SHC: What are you most excited about?

NZ: The day when it’s cool enough to wear a sweater and try brewing some beer! (I say ‘the day’ because I have come to understand that the other 364 will be too hot for that, right?)

SHC: What are your goals for the program?

NZ: To make a convincing case to students that a philosophy major or minor can be an asset in pursuing many different kinds of careers. I hope to convince more students to take more upper-level philosophy classes, and I’m looking forward to working with some of the same students across a number of classes – a rare opportunity that places like Spring Hill makes possible.
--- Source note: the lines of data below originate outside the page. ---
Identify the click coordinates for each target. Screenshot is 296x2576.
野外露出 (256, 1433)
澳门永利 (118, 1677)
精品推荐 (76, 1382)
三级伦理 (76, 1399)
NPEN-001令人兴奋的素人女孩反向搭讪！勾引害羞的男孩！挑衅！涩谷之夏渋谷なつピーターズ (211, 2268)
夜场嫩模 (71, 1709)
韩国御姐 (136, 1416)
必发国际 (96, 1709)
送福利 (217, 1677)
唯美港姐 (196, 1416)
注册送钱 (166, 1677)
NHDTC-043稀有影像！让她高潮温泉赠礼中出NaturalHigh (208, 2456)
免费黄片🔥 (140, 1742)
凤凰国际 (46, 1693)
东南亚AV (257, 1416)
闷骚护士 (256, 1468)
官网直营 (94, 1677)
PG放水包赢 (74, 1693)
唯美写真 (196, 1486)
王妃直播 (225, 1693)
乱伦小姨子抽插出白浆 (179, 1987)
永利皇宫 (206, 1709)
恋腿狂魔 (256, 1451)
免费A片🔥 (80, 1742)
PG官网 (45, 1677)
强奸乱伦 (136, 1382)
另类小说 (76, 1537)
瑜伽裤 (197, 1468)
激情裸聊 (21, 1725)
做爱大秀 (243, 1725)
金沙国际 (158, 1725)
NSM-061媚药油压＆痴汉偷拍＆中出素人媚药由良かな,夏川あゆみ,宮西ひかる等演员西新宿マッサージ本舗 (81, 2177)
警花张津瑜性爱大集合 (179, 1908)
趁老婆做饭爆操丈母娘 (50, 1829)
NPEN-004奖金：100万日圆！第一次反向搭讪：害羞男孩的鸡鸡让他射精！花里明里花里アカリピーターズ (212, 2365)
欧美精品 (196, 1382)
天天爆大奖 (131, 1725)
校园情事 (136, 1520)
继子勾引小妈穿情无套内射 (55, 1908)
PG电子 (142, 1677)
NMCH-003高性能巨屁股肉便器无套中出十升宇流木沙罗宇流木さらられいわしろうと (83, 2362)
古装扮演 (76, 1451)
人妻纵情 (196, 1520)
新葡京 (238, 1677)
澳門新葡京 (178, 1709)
SHC: Talk about the move to Mobile, Ala.  Are you new to the Deep South?  What changes or new things are you experiencing?

NZ: I am new to the Deep South, although there is plenty of Virginia-baked ‘southernness’ in my family. When I first came to visit, it was meeting Dottie (Barnett) and hearing her talk just like my friends and family back home in Winchester, Va., that let me know I’d get along just fine. Palmetto bugs are a new experience, as endearing as they are revolting. My wife and I have loved finding new uses for okra, but we haven’t figured out how to de-slime it yet. 

 

This semester at Spring Hill, Dr. Zuckerman is teaching Existentialism and three sections of Philosophy of Human Nature. In the spring of 2014, he is scheduled to offer History of Ancient Philosophy and Existentialism, as well as regular and honors Human Nature.

Dr. Zuckerman and his wife, Jen, live in Midtown, where they enjoy cooking up new dinner recipes and exploring the various restaurants and breweries of the Gulf Coast region.